En Indochine, comme en Algérie, ces deux conflits, bien que par nature très différents, subiront les mêmes contraintes et les mêmes défauts. Sur le plan militaire, le corps expéditionnaire d’Extrême Orient, dont les unités étaient puisées dans le corps de bataille européen, n’était absolument pas adapté à une guerre de partisans en jungle, pas plus que les lourdes divisions rameutées de leurs garnisons d’Allemagne se trouvaient en mesure de s’opposer efficacement à un soulèvement nationaliste en Algérie, qui se manifestait plus par des attentats à juguler que par des actions militaires d’ampleur à proprement parler. Par ailleurs, cet engagement de l’ensemble du corps de bataille français sur le théâtre algérien allait pénaliser pour de longues années son adaptation à la menace majeure en Centre-Europe. Plus grave, dans l’un comme dans l’autre de ces conflits, la société ne suivait absolument pas. En Indochine, l’armée d’active, seule engagée, subissait une hémorragie dramatique dans l’indifférence générale de la population qui parlait à son sujet de « sale guerre » (s’agissant du corps des officiers, de 1947 à 1954, l’effectif d’une demi-promotion de Saint Cyr tombait chaque année). En Algérie, la société civile ne suivait pas non plus, et cette fois ci, elle se trouvait directement impliquée et concernée du fait de l’envoi du contingent outre-Méditerranée. Ce choix politique imposait au gouvernement un succès militaire définitif rapide, à échéance d’une année ou deux. Faute de l’avoir obtenu, la société métropolitaine se montra de plus en plus opposée à la poursuite de la guerre en Algérie. De surcroît, cette société se trouvait soumise à des pertes qui seraient mal acceptées de nos jours (les pertes en Algérie correspondent, de novembre 1955 inclus à février 1962 inclus à celles correspondant à un « Uzbeen » par jour[1], et donc durant presque sept ans consécutifs).

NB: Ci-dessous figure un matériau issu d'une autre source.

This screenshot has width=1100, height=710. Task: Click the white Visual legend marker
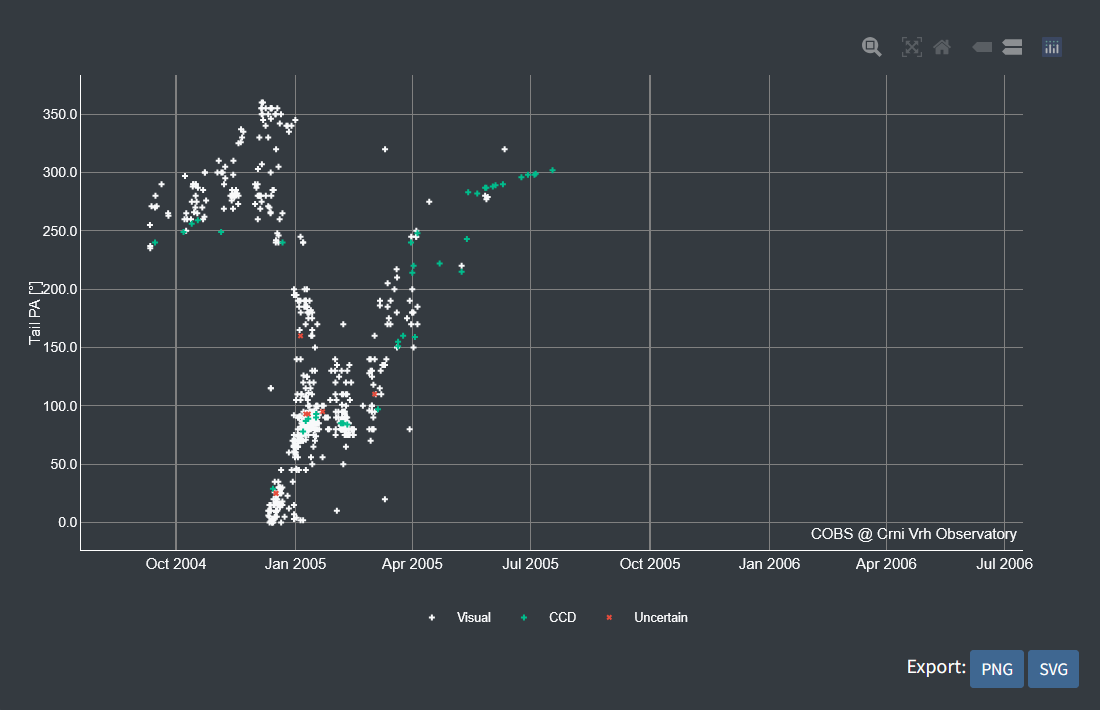click(432, 618)
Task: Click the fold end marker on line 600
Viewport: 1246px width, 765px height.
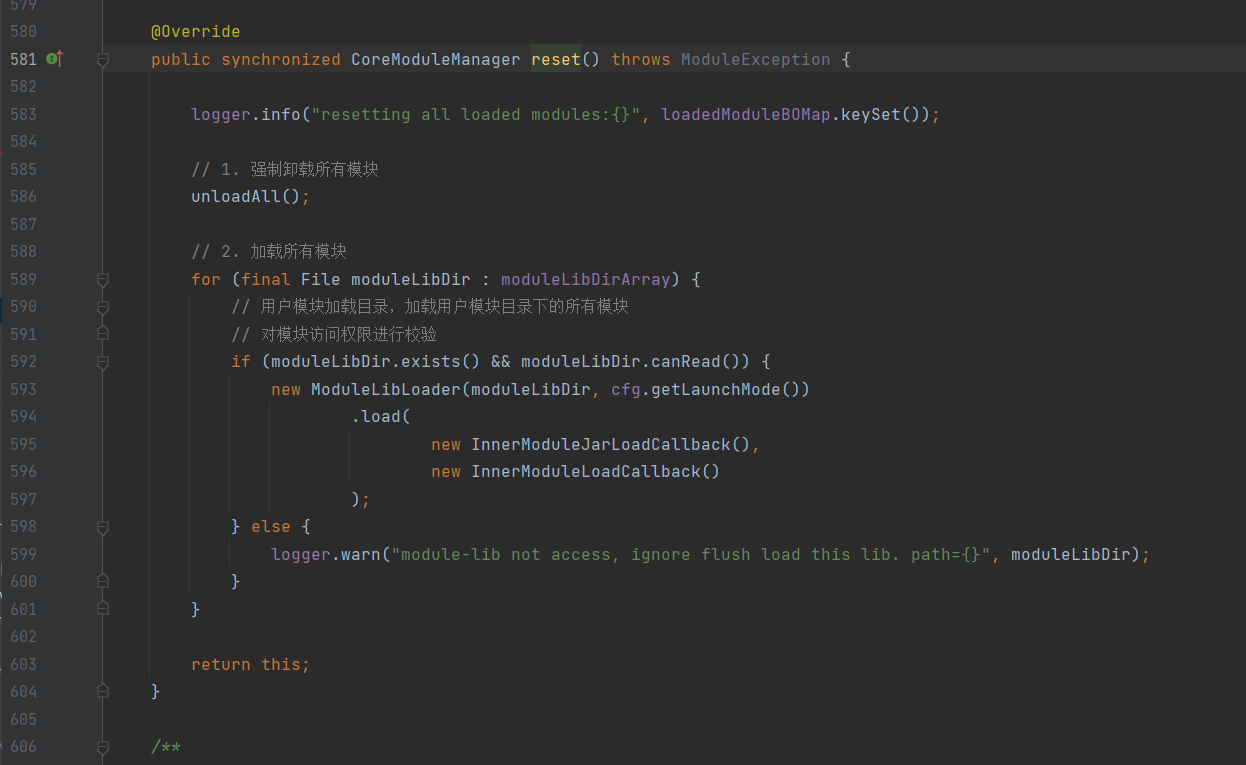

Aussi, quand le pouvoir politique a demandé à la société de s’exprimer, la population métropolitaine a « voté avec ses pieds » : 75 % de oui au référendum d’autodétermination de janvier 1961 et 90 % de oui à celui de l’indépendance en avril 1962.
Quelles conclusions en tirer ?
En 1870 la France cumulait le défaut d’une armée engoncée dans des certitudes totalement dépassées et une opinion publique, absolument pas prête à accepter les contraintes liées à une modernisation de l’outil militaire.
En 1914, le sursaut après l’échec initial a trouvé sa source à la fois dans la pertinence de la réaction du commandement (Joffre et le GQG) et dans la résilience de la société qui a accepté de s’installer dans une logique de guerre longue avec des pertes lourdes.
En 1939, entrée en guerre à reculons, même si c’est elle qui l’a déclarée, la France était en guerre, non pour la gagner, mais pour ne pas la faire. Le réveil de cette « Drôle de guerre » devait être brutal, et déboucher sur la débâcle de 1940, la pire défaite des armées françaises depuis Azincourt.
Les deux guerres coloniales d’Indochine et d’Algérie ne viendront pas corriger cette logique et cette double tendance d’un outil militaire inadapté et d’une opinion publique non armée moralement pour soutenir un effort militaire.
Il convient donc, outre de raisonner juste en termes de préparation de l’avenir, de ne pas perdre de vue que tous ces efforts se révèleront tragiquement vains, s’ils ne sont pas compris et partagés par la société. Ce simple constat est de nature à redonner une actualité brûlante au « Rôle social de l’Officier ». La forme a, certes, beaucoup évolué depuis l’époque où Lyautey commandait son escadron, mais le fond demeure. Il commence par le maintien, sinon le rétablissement du lien Armée-Nation.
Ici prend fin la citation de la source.